Extended Data Fig. 6: The pericentriolar material (PCM) superscales upon differentiation.
From: Cell state-specific cytoplasmic density controls spindle architecture and scaling
a. Confocal micrographs (maximum projected, representative from ESCs n = 113 cells and DIF n = 100 cells pooled from 3 independent experiments) of fixed ESCs or DIF at metaphase. Top: Immunostained CDK5RAP2 signal (inverted grayscale), bottom: immunostained CDK5RAP2 (yellow), tubulin::GFP (grey) and chromatin (Hoechst, blue). Dotted lines indicate cell boundaries. Scale bar: 5 µm. b. As in a) but using CEP192 (representative from ESCs n = 56 cells and DIF n = 44 cells from 1 experiment). c. As in a) but using pericentrin (representative from ESCs n = 89 cells and DIF n = 73 cells pooled from 3 experiments). d.

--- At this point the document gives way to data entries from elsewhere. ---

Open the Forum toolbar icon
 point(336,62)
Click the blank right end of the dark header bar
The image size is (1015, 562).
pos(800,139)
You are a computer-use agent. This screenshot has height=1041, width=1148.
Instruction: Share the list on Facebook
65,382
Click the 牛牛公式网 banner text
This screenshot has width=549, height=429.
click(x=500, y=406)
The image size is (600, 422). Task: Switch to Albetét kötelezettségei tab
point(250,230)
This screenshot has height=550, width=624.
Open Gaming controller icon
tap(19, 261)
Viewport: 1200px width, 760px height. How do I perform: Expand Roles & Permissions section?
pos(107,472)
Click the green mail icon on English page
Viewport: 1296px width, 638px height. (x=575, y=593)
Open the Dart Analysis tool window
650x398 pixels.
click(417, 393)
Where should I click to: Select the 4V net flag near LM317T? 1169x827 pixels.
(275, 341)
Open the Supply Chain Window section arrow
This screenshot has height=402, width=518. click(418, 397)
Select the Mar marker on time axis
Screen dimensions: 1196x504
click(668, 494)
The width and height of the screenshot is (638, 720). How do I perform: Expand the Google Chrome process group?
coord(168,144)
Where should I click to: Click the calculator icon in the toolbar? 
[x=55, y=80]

Scaling relationship between cell volume and centrosome volume based on CDK5RAP2. Data points represent single cells (ESCs n = 113 cells and DIF n = 100 cells pooled from 3 independent experiments), large circles denote medians per cell volume bin, the error bars show interquartile ranges. e. As in d) but based on CEP192 (ESCs n = 56 cells and DIF n = 44 cells pooled from 1 experiment). f. As in d) but based on pericentrin (ESCs n = 89 cells and DIF n = 73 cells pooled from 3 experiments).